Eduardo Campos sobre candidatura de Ciro
No encontro com o ministro, previsto para as 16h30, o governador vai discutir um problema de ordem interna. Ele, na verdade, vai tentar recuperar a posição de protagonista na luta em defesa da autonomia da Chesf. Na última segunda-feira, no ato de protesto promovido por políticos e funcionários contra à subordinação da empresa à Eletrobras, os oposicionistas cobraram um postura mais contundente do governador. O socialista, então, apressou-se para articular uma conversa com Márcio Zimmermann e demais governadores do Nordeste.
Ontem, Eduardo conversou, por telefone, com o presidente Lula (PT) a quem pediu que intermediasse o encontro dele com o ministro. Oficialmente, segundo a assessoria do governador, os dois trataram apenas do impasse da Chesf. O tema Ciro Gomes teria ficado de fora. O destino político do deputado é um assunto delicado entre os socialistas. Roberto Amaral, por exemplo, confirmou a reunião de hoje com Eduardo Campos, mas não quis dizer nada que pudesse atrapalhar as articulações políticas do partido. "Não posso falar agora", ponderou. Ele adiantou, apenas, que o deputado Ciro Gomes não estará presente à reunião.
Amaral também negou a versão de que o PSB depende de um entendimento com Lula para decretar o fim do sonho de Ciro Gomes de concorrer à sucessão presidencial. "Essa decisão é exclusivamente nossa", garantiu. Eduardo Campos, por sua vez, continua alimentando o suspense emtorno da permanência do aliado na disputa. "A gente não tem nada definido.

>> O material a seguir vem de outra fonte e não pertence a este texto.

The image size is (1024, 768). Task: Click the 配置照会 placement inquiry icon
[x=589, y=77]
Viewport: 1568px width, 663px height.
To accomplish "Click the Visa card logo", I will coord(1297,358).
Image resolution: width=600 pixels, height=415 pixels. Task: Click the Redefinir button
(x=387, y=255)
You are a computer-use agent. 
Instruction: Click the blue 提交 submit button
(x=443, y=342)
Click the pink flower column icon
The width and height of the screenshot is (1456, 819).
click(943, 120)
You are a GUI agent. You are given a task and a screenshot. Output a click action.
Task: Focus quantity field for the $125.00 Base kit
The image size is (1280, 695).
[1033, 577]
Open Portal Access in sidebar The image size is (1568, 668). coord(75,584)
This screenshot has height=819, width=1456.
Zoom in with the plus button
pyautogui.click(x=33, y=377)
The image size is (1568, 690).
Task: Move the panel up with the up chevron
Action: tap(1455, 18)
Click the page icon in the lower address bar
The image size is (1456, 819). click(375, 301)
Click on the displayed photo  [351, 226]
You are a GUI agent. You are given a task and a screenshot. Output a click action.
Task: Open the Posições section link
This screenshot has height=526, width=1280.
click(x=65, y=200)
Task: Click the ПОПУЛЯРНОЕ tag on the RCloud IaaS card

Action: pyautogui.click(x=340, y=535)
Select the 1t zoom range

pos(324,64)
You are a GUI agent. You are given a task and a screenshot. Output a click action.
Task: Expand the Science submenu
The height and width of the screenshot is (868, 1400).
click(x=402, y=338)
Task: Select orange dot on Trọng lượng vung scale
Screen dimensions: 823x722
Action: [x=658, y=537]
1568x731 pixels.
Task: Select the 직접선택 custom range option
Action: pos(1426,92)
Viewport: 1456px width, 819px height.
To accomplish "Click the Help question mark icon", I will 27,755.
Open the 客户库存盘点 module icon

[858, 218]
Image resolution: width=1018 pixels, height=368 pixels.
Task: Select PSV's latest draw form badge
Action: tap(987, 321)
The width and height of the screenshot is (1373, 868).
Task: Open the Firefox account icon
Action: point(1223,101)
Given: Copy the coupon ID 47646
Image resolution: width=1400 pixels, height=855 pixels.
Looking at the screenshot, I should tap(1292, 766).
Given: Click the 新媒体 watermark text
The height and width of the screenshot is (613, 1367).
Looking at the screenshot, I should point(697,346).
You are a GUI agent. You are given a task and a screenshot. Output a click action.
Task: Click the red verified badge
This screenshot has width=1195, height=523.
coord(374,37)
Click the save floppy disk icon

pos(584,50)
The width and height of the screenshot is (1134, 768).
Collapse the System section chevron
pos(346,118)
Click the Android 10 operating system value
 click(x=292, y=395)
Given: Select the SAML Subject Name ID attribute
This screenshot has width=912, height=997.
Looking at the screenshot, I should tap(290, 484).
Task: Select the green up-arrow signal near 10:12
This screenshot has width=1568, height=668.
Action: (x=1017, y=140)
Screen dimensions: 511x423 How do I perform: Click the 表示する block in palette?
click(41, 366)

Tudo é possível", afirmou na última segunda-feira. Ontem à noite, o governador cumpriu agenda administrativa em São Paulo. Antes, ele esteve no Rio de Janeiro, onde assistiu à missa em memória do tio (Carlos Augusto Arraes), falecido em 25 março. Já Ciro Gomes chegou a Brasília no final da tarde. O socialista, de acordo com assessores, passou o feriado da Semana Santa em Fortaleza.
Ciro fica até maio
"Até maio, a gente resolve essa situação, mas eu continuo e sou candidato a presidente", declarou Ciro Gomes em matéria reproduzida ontem na sua página virtual. Em entrevista ao portal da TV Jangadeiro, lamentou o fato de "boa parte" da mídia nacional está apostando na sua desistência da corrida presidencial. Questionado se poderia fazer algum tipo de acordo com José Serra, por estar magoado com o PT, que não vê com bons olhos seu desejo de disputar a sucessão de Lula (PT), o socialista foi enfático: "é mais fácil o boi voar". Ciro disse que o seu desejo é derrotar Serra e não escondeu o temor da pré-candidata do PT, Dilma Rousseff, perder para o tucano.